George Athanassakos is a professor of finance and holds the Ben Graham Chair in Value Investing at the Richard Ivey School of Business, University of Western Ontario.
As summer recedes and it's back to the grindstone, an investor's thoughts turn once again to the issue of seasonality.
September and October are seasonally weak months for stocks (and seasonally strong months for government bonds). But not always. In general, what determines the weakness of stocks in these months depends on how strong the first few months of the year are. If the first quarter is strong, September and October tend to be weak months and vice versa.
The U.S. stock market was up by more than 10 per cent in the January to July period. The European and emerging markets were up more than 20 per cent. On the other hand, the Canadian market flat lined over this period, weighed down by oil, material and bank stocks. If my statement in the second paragraph is correct then we should observe weak stock markets in the United States, Europe and emerging markets in September and October and possibly the rest of the year, and to a lesser extent in Canada, as the Canadian market tends to move in sympathy with the United States most of the time.
Such expectation is driven by my belief in the so-called "sell in May and go away" effect – the historical underperformance of stocks from May to October in relation to November to April. But this is true on average, not every year.
Let me explain.
The "sell in May and go away" seasonal pattern, in my opinion, is driven by the conflict of interest professional portfolio managers face when they manage other people's money and by human psychology.
Professional portfolio managers' agendas and their efforts to maximize their own benefits lead them to rebalance their portfolios in a predictable way throughout the year.
The high returns on risky securities around the start of the year are caused by systematic shifts in the portfolio holdings of professional portfolio managers who rebalance their portfolios to affect performance-based remuneration (i.e. their Christmas bonus). Institutional investors are net buyers of risky securities around the new year when they are motivated to include less-known, high-risk securities in their portfolios and are trying to outperform benchmarks.
Later on in the year, portfolio managers lock in returns by divesting from lesser-known, risky stocks and replacing them with well-known and less risky stocks or risk-free securities, such as government bonds. Such behaviour affects prices and security returns in a predictable way. Risky stocks and high-risk bonds are bid up early on in the year and down later on in the year, whereas low-risk stocks and government bonds reflect the opposite behaviour – down early in the year and up later.
As arbitraging is taking place by those investors not bound by the restrictions or conflicts portfolio managers are facing, the pressure on stock and government bond prices is spread over a few months, giving rise to stock-market relative strength in November to April, and relative weakness in the May-to-October period – and the opposite effect for government bonds.
What amplifies this seasonal pattern is that professional portfolio managers exhibit the very human trait of herd mentality. They are safe when their portfolios look similar to those of other portfolio managers who invest with the same mandate – no one loses his/her job because of average performance or holding the same securities as the rest of the peer group. This is particularly true since the survival of professional portfolio managers is based on short-term performance metrics.
Research has shown that herding is especially strong in smaller stocks, growth stocks and emerging markets.
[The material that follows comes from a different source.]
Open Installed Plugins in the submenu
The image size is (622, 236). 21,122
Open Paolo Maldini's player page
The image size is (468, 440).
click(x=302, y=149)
This year in particular, portfolio managers – having done quite well in the United States, Europe and emerging markets – may be inclined to play it safe. Why should they risk it and stay in the market given the geopolitical and financial headwinds, as well as policy uncertainty in the United States? The safest option for them, the herd, is to sell risky securities and stay in cash or rebalance toward government bonds and wait the market out by locking in their good performance and their Christmas bonus. This is, in my opinion, what is and will be affecting stock markets in the September-to-October period and perhaps for the rest of the year.